A week ago, I gave you, my readers, a challenge to condense the Middle Ages down to seven concepts. I realize that this was a tall order. The medieval period is a thousand or so years of (mostly European) human history, which boils down to less than one concept per century. Looking at what you all had to suggest,* it looks like the most skippable medieval centuries were the sixth, seventh, and tenth, and by far the most popular were the twelfth and thirteenth, with a smaller cluster of entries in the ninth century. Lots of your concepts were transcenturial, of course, and others weren’t datable at all.

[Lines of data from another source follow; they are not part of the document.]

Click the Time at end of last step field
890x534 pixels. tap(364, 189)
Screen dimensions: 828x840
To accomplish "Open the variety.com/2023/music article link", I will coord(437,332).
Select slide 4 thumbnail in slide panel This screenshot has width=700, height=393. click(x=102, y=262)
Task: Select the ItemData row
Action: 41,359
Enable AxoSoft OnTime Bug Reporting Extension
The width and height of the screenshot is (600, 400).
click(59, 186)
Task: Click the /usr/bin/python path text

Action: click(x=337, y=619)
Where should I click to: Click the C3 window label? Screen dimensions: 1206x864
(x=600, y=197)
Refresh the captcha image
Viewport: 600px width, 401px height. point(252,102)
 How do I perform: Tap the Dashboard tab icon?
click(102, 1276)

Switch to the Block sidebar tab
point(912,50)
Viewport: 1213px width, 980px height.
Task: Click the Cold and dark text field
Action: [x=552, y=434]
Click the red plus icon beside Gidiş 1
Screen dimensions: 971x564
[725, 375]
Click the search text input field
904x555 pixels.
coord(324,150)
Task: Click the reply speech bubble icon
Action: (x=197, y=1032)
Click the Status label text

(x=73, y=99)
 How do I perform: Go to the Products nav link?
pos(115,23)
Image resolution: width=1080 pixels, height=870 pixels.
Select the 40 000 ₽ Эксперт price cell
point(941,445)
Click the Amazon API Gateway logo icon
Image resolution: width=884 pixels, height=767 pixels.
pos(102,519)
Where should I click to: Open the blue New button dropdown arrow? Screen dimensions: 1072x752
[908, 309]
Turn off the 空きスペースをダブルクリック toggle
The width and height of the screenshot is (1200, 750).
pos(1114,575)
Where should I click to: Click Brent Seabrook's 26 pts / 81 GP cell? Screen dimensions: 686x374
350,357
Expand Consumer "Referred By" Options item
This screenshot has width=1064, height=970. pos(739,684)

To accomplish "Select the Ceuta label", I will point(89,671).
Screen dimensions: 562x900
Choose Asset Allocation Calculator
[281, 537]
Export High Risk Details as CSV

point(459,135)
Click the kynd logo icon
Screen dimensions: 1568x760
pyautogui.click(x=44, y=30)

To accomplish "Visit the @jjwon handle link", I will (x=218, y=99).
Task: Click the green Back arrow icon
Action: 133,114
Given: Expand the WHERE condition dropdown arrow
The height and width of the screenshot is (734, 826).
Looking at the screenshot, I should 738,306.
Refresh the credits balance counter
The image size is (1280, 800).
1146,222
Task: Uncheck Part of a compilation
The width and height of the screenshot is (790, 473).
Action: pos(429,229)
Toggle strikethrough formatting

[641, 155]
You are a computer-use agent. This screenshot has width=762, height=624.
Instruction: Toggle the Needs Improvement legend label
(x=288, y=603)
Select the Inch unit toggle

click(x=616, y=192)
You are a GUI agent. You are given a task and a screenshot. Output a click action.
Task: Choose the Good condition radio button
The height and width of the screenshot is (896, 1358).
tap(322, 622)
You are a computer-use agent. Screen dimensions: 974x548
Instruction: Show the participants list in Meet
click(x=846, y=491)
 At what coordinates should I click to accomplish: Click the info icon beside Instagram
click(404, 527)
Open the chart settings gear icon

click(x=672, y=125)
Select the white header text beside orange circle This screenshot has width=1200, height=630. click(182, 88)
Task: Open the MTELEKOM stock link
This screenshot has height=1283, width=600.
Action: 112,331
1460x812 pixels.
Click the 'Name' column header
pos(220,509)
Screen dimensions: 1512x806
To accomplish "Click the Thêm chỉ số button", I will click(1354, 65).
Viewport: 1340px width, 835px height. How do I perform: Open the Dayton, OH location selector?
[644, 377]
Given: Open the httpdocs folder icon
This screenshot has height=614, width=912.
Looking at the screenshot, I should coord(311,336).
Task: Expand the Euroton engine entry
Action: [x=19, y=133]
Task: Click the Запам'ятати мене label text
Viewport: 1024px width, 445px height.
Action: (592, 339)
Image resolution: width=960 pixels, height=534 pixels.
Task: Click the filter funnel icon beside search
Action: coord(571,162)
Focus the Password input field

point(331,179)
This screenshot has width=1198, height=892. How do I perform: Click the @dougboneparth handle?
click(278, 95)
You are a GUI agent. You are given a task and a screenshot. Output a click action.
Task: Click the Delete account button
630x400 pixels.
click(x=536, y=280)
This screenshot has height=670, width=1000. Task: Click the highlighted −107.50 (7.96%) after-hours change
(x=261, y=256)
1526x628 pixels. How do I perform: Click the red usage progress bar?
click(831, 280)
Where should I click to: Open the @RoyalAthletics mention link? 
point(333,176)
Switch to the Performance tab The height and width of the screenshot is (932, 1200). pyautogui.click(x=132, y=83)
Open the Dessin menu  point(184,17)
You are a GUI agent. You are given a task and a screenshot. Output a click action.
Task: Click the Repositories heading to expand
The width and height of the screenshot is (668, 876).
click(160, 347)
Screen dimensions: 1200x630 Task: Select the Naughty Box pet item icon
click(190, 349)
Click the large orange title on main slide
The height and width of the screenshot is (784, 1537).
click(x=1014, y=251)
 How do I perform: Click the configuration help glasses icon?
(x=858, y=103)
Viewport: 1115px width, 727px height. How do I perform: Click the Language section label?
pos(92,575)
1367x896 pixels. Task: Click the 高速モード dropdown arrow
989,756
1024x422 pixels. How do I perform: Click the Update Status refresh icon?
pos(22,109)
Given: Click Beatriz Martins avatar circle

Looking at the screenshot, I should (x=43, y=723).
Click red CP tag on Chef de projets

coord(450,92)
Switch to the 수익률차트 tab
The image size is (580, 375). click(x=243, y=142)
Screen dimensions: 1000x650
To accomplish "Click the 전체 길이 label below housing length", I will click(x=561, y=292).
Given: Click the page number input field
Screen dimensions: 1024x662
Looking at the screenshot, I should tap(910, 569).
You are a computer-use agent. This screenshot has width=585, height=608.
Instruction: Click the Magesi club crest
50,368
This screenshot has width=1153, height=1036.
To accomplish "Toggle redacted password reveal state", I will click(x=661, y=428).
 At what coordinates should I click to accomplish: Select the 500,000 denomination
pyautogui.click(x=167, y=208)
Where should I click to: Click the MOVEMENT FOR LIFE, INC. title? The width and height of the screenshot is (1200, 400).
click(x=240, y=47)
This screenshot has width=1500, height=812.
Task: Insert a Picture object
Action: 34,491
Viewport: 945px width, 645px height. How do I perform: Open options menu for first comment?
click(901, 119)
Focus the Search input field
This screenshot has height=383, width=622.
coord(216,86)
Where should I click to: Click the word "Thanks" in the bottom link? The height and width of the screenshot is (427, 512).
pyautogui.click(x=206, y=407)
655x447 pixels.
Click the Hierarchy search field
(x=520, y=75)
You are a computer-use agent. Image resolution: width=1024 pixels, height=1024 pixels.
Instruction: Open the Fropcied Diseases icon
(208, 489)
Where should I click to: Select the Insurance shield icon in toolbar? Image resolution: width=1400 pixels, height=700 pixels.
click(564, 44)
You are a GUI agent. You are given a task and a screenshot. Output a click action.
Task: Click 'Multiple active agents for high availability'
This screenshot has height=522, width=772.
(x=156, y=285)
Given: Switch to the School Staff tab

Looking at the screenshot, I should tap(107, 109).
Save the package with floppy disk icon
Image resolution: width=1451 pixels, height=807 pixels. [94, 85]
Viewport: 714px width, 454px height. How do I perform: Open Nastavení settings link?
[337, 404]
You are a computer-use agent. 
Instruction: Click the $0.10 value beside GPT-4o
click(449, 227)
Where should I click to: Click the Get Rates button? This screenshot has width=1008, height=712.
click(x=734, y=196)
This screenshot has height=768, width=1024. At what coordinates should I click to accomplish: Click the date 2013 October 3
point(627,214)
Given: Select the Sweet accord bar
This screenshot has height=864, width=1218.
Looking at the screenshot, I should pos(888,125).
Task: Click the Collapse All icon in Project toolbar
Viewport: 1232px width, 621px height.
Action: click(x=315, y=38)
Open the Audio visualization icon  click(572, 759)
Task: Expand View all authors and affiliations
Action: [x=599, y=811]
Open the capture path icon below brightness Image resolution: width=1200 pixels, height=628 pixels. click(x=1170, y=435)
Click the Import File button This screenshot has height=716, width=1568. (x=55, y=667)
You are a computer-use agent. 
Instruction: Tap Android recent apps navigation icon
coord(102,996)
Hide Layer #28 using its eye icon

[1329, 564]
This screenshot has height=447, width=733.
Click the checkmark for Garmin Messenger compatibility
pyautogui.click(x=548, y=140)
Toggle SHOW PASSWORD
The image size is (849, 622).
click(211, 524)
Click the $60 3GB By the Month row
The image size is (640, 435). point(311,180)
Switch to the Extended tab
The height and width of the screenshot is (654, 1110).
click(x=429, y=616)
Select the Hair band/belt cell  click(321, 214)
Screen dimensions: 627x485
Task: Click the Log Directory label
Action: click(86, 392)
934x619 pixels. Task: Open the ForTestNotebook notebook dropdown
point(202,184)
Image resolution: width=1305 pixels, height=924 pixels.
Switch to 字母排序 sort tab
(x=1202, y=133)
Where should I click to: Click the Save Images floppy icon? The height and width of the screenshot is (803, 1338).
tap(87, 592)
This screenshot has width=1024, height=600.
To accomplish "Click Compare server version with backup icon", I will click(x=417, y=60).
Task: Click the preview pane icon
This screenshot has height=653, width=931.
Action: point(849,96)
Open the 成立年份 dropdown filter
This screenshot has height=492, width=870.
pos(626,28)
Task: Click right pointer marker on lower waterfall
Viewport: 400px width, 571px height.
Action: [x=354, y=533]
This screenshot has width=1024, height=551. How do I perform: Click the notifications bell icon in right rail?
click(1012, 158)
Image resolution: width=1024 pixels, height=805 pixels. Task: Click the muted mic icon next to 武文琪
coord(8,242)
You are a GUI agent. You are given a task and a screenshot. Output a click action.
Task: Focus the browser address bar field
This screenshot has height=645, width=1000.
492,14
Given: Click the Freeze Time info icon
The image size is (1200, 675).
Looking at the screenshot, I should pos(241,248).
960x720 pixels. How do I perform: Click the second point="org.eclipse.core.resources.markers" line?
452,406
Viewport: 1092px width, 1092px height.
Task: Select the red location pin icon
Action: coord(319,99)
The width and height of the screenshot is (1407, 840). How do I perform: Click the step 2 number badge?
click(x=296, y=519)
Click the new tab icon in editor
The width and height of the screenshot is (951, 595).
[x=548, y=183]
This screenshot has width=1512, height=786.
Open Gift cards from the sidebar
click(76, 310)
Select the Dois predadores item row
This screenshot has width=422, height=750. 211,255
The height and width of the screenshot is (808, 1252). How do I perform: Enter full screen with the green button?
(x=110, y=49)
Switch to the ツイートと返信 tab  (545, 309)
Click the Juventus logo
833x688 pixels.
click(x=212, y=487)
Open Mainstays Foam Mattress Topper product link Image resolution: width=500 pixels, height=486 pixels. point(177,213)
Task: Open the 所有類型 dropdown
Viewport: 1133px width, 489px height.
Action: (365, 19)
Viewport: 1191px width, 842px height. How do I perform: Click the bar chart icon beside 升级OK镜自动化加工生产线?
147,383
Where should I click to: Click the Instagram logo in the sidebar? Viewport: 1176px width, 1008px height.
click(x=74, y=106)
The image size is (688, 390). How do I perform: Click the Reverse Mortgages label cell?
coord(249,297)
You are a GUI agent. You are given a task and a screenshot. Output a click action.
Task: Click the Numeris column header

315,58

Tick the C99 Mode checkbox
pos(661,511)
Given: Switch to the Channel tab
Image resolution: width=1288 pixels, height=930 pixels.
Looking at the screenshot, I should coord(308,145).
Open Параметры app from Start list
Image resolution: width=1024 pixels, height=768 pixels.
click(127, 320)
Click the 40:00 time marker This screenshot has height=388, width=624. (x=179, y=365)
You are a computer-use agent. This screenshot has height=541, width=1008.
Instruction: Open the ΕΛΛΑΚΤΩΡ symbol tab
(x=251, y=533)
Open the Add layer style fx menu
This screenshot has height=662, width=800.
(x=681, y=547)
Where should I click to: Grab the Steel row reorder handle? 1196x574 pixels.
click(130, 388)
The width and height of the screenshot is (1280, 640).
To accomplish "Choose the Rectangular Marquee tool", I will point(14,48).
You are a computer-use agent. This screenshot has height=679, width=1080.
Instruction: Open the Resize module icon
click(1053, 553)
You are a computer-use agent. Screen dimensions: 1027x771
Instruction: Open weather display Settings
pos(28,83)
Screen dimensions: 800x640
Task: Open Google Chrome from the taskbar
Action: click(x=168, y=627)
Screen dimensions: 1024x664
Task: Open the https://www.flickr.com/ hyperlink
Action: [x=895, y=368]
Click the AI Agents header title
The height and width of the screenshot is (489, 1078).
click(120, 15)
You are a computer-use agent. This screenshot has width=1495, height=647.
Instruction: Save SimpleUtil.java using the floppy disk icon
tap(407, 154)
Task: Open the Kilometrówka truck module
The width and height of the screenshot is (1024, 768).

So now, according to Got Medieval’s readership, these are the seven things that sum up the Middle Ages:**
- The Black Death (and assorted associated plague paraphernalia)
- Feudalism
- Monasticism
- The Crusades (and individual Crusade milestones)
- Book Making
- Law (and its foundations)
- Religious Potpourri
That would be one hell of a Jeopardy round. If I had to pick my own favorite list from the submissions, on the other hand, it would be:
- slippers woefully lacking in arch support
- monkeys
- weird attitudes toward the Classical past
- those silly plague doctor bird masks
- musical enchiladas***
- apple pie
- The Turk
And finally (and seriously) after a fair amount of thought on my part, these are the seven topics that I think an academic medievalist in America ought to be prepared to give an account of to a lay audience at a cocktail party:
- Feudalism
- The Crusades
- Witches
- King Arthur
- Black Death
- Chivalry
- The Church
Overall, I think my list doesn’t need that much explanation. Witchcraft might raise some eyebrows, as what most people think of as medieval witchcraft is actually Renaissance or early modern witchcraft, nonetheless, most people do think about witchcraft and witch burning when they think about the Middle Ages. King Arthur is accorded the honor of being the only fictional character worthy of inclusion on the list because people are always asking me if he was real or not (in two words: he wasn’t–but most people want more than two words), and because he routinely makes it near the top of those Most Recognizable Characters in Western Civilization lists. I end the list with the church (or, to be pedantic, the Church), because for me, the definition of the Middle Ages boils down to this: the time between the fall of the Roman Empire and the Protestant Reformation, when people in Europe generally conceived of themselves as being united by common citizenship in Christendom.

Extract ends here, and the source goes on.